Frame Relay

Frame Relay notes on FECN, BECN, DE etc.

Frame Relay Forum

PVC's and CIR

CIR = Committed Information Rate
PVC = Permanent Virtual Circuit

The difference between PVC and CIR is that PVC is a connection and CIR is a property that is two nodes connect to a Frame Relay service provider and to transfer data between them they use a PVC.  The speed of this PVC is defined as a CIR which the Service Provider commits to provide at least that bandwidth between the two nodes.

FECN vs BECN

During periods of congestion a frame relay network will change the 3bits in the 2 byte DLCI to show indicate FECN (Forward Error Congestion Notification) or BECN (Backward Error Congestion Notification) state. A FECN is issued to the destination device along the path from the source to the destination to indicate congestion in the Frame Relay network along that path. A BECN is issued to frames returning along the path to indicate to the originating device that congestion occured along the path.

A FECN tells the receiving device that the path is congested so that the upper layer protocols should expect some delay.
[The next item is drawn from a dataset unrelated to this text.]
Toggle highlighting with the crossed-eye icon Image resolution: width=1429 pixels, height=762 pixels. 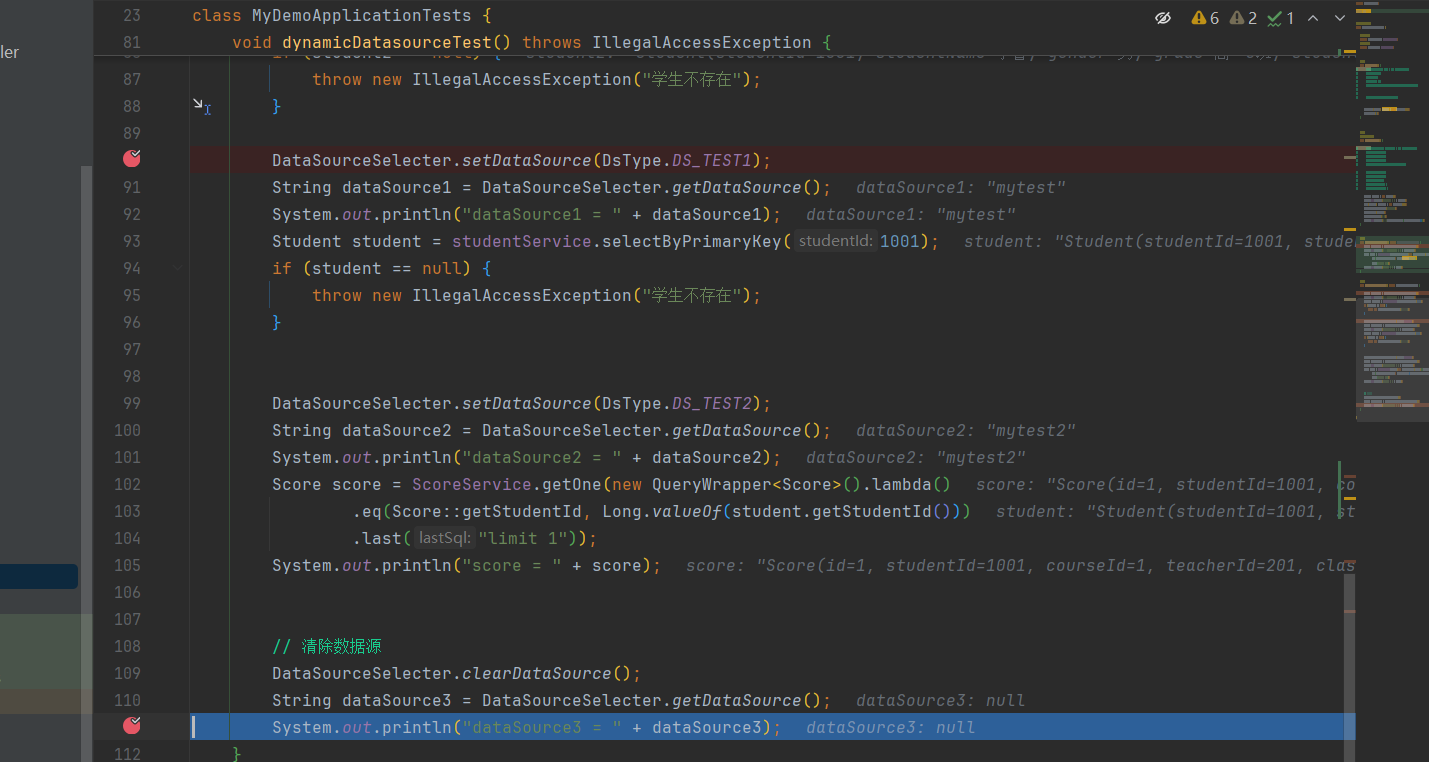tap(1163, 17)
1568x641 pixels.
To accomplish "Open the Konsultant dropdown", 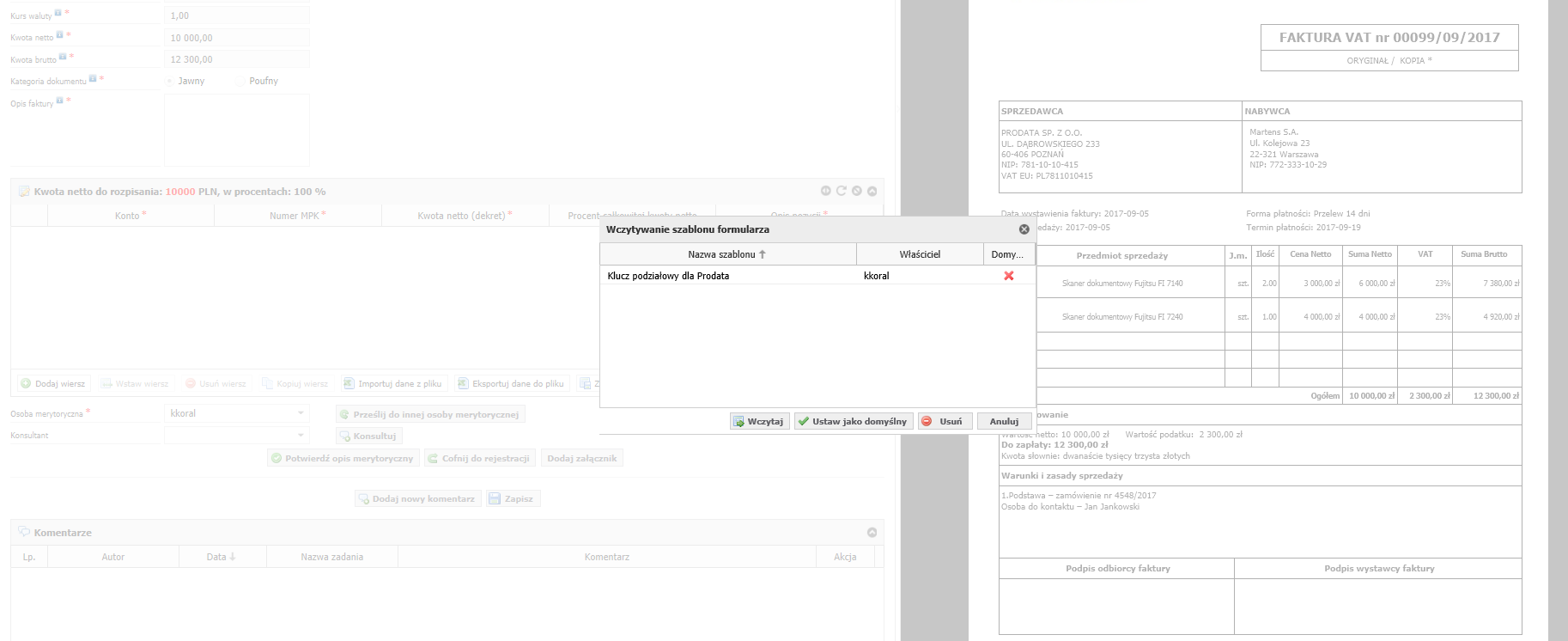I will 301,436.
The BECN tells the transmitting device that the Frame Relay network is congested and that it should "back off" to allow better throughput.

If device A is sending data to device B accross a Frame Relay intrastructure and one of the intermediate Frame Relay switches encounters congestion, congestion being full buffers, over subscribed port, overloaded resources, etc, it will set the BECN bit on packets being returned to the sending device and the FECN bit on the packets being sent to the receiving device.  This has the effect of telling the sending router to Back off and apply flow control like traffic Shaping and informs the receiving device that the flow is congested and that it should inform upper layer protocols, if possible, that it should close down windowing etc to inform the sending application to slow down.

DE - Discard Eligibility

This bit is set to control which packets are thrown away.  The carrier network will generally set the DE bit on any packets which exceed the CIR during a give time period.  The sending device can manipulate traffic and select traffic that it would like to be marked as DE thus "protecting" other traffic.